This article is part of an educational video series created by BUSPH student, Tasha McAbee, and health economist, Dr. Austin Frakt, to explain the intersections of economics and health. The transcript follows the video below, which can also be found on YouTube at Health Economics Explainers.
The Covid-19 pandemic caused a sudden and drastic rise in unemployment.
For most non-elderly working individuals in the United States, losing employment means also losing, or at least disrupting, their access to affordable health insurance. As a result, the pandemic resurfaced discussions about our long-standing relationship with employer-sponsored insurance. Is it time to sever that tie? What would happen to individual costs if employees no longer got health insurance through their employers?
The employer sponsored insurance system that accounts for half of the US population’s source of health care coverage began in the late 1920s when a small proportion of employers assisted people struggling to cover rising healthcare costs. Then, during World War II, employers were unable to increase salaries due to a federal freeze on wages, so, instead, more of them began offering assistance with health insurance as a benefit to their workers. In 1943, the IRS made this benefit tax-free, meaning employers and employees kick in money for coverage before it is hit with federal income and payroll taxes. This “tax subsidy” effectively makes insurance cheaper, but it has other effects that are problematic.
What exactly is a tax subsidy and how does it work? Principles of economics tell us that in a competitive, free market, the price of a good or service, in this case a health insurance plan, is determined by the market equilibrium, where supply meets demand.
The tax break is a subsidy that allows the price offered to consumers to decrease — because the government is picking up part of the tab. And when consumers’ prices drop, the amount of health insurance purchased increases. In the case of health care coverage, more employees purchase health insurance plans through their employer.
This, in turn, increases revenue to insurance providers. They, along with the employer and the employee benefit from the subsidy.
The savings are substantial – an estimated $303 billion in 2021 alone that would otherwise be taxes. To put this in perspective, the government could fund universal paid family leave for an entire decade with just $225 billion. In addition to this large loss in federal revenue, there are other problems with the tax subsidy. One is job lock, where people feel they cannot leave a position due to the risk of losing their access to affordable health insurance. Another is inherent inequity in the system — the employer sponsored insurance tax subsidy does not benefit everyone equally.

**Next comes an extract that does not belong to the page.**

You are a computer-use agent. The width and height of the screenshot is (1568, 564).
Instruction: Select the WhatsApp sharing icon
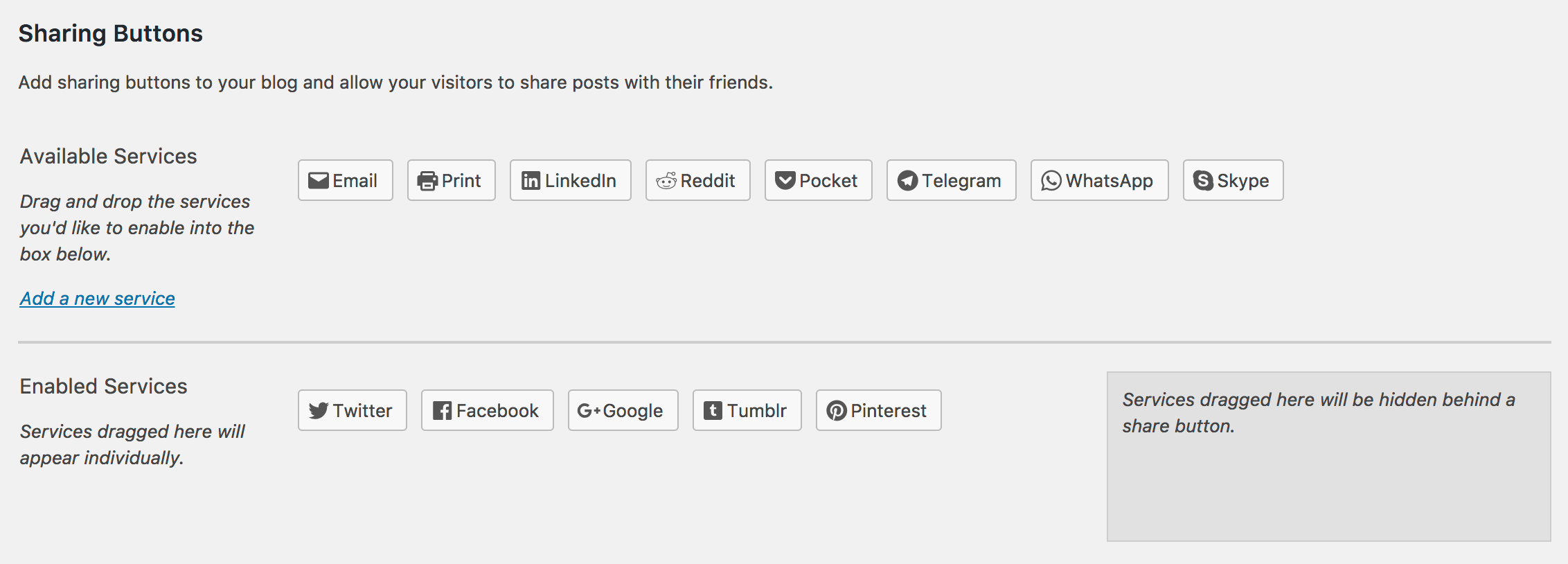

Because taxes are percentage-based calculations, those with higher wages benefit more from this system. Take for instance, two employees, both part of their employer sponsored health insurance plan that includes a $1,000 monthly premium before the subsidy is taken into account. Once the tax break is applied, the lower wage employee, who falls in the 12% income tax bracket saves $254, paying $746 while the higher paid employee saves $347, only paying $653.
Said another way, the subsidy compounds the inequality faced by lower-income workers, who are already paying a higher percentage of their income on health insurance than higher-income workers. In 2017, those earning around $40,000 in annual income paid around 14% of their income on health insurance, in premiums and out-of-pocket costs combined, while those making over $80,000 only had to put 4.5% of their income towards health insurance.
Not only that, but the disparity between low and high income workers is widening, just as overall employee contribution to health care expenses is increasing at a higher rate than employer contribution, wages, and inflation.
There are problems with our current system and in general with tying health insurance to employment. But if we get rid of the subsidy benefit, wouldn’t our individual health care costs and premiums rise? While it’s true that if the employer sponsored insurance tax subsidy disappeared, the price of health plans would return to market equilibrium, there are other ways to subsidize coverage without going through employers. This is what the Affordable Care Act aimed to achieve by offering individual subsidies through the public marketplace for health plans. These tax credit subsidies similarly work on a sliding scale based on annual income, but flipped around from the employer sponsored insurance tax subsidy. The ACA tax credits are designed to benefit low-income individuals more, instead of benefiting those with higher wages, as with employer sponsored insurance. The lower one’s income, the greater the tax break, and as of 2021, there is no income cutoff on eligibility for a subsidy.
If you take our example from earlier, comparing two people, each with a $1,000 premium, the lower wage employee pays a smaller percentage of their income for health insurance than the higher wage employee under the ACA’s tax credit program.
While removing the tax break on employer sponsored insurance would, by itself, increase the cost of coverage to individuals and families, the government could then use that large sum of money to help people cover costs in a more equitable way that doesn’t tie coverage to employment. And as we saw with the Covid-19 pandemic, there are plenty of reasons why we may want to someday make this kind of change.